Fourth Amendment Sneak Attack

Reno's outrageous Secret Searches measure

By Dave Kopel, of the Independence Institute

5/18/00 9:50 a.m., National Review Online. More by Kopel on the Fourth Amendment and on federal criminal laws.

The Reno Department of Justice is very good at being sneaky. The DOJ's lobbyists are on the verge of successfully sneaking into law a provision which will authorize federal agents to stealthily enter people's homes, search the homes, and not tell anyone.

The Secret Searches measure is so outrageous that it would have no chance of being enacted as a bill on its own, when subjected to public scrutiny and debate. So instead, the DOJ has nestled the Secret Search item deep inside a long bill dealing with methamphetamines.

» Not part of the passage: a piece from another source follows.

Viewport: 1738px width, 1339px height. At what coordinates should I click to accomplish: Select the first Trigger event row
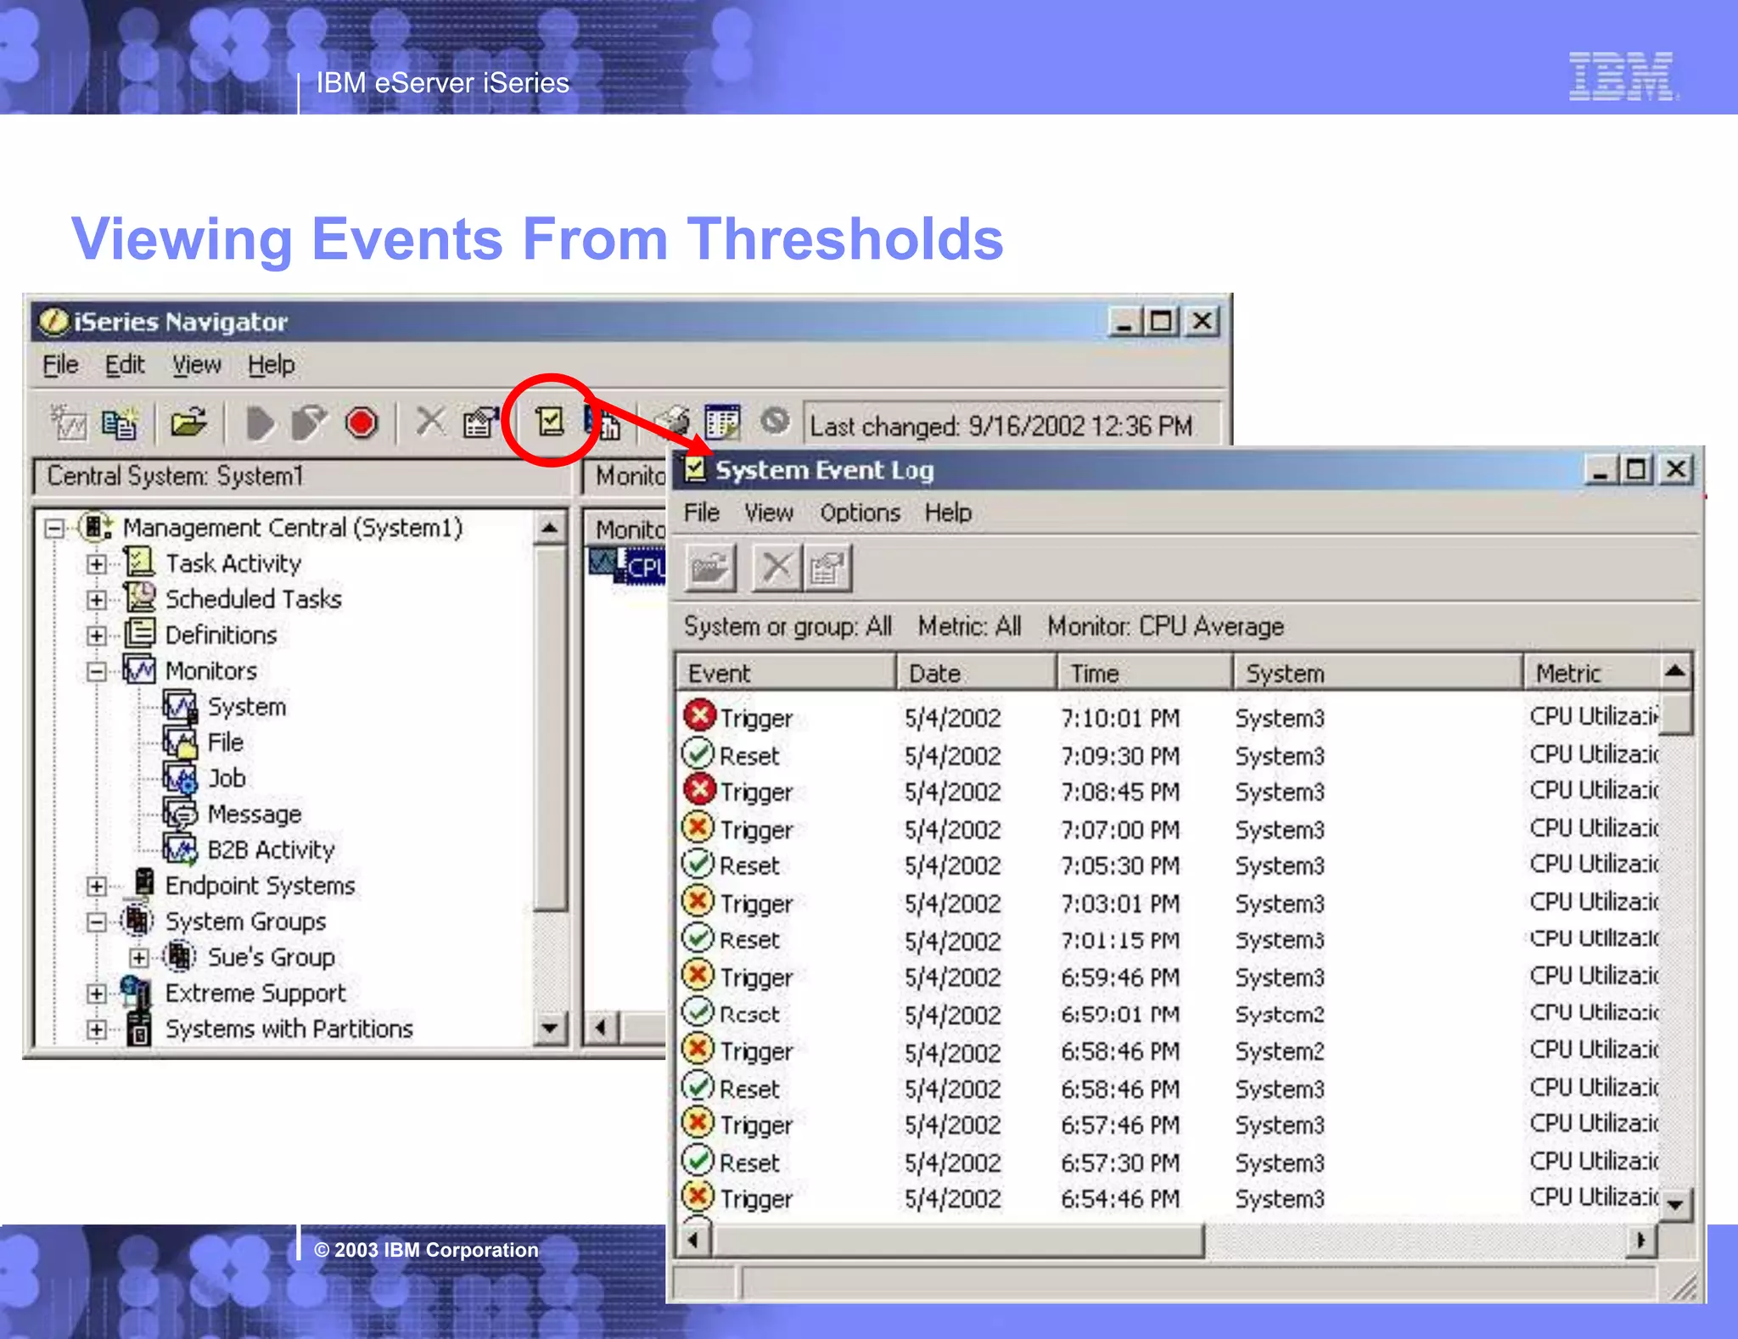(x=755, y=718)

The measure is further disguised with the innocuous title of "Notice Clarification."

Subject to virtually no public discussion, the Secret Searches item has already passed the Senate, hidden inside the methamphetamine giant S. 486. Next week, the House Judiciary Committee will take up H.R. 2987, the House version of the Senate bill, which also contains the buried clause on Secret Searches (section 301). The federal bankruptcy reform bill (which has passed both houses, and is currently in a conference committee) likewise has the hidden Secret Searches language.

If the Secret Searches provision became law, it would apply to all searches conducted by the federal government, not just searches involving methamphetamines or bankruptcy.

When conducting searches, federal agents are currently required to announce their presence before entering, and to provide an inventory of any items they take. Because the person whose home or business is being searched knows about the search, he can exercise his Fourth Amendment rights, and make sure that the police have a properly-issued search warrant. He can also see if the search is being conducted according to the warrant's terms — i.e., the police are searching only for items authorized by the warrant, they are searching the right address, etc.

But under a Secret Searches law, federal police could enter a person's home surreptitiously, conduct a search, and not tell the homeowner until months later.

Even months later, the police would not have to provide an inventory of "intangible" items which were taken in a search. So if the police entered your home secretly, and photocopied your diary or made a copy of your computer hard disk, they would never have to inform you of their actions.

Should the Secret Searches item be deleted from the methamphetamine and bankruptcy bills, it is likely that Clinton will try to sneak the item into a gigantic budget bill, during the Congressional Republicans' annual fall appropriations surrender. Take note: In a previous Congress, Clinton was able to obtain authority for warrantless wiretaps — which had been defeated after public debate earlier in the year — by hiding the authority in the year's omnibus budget bill.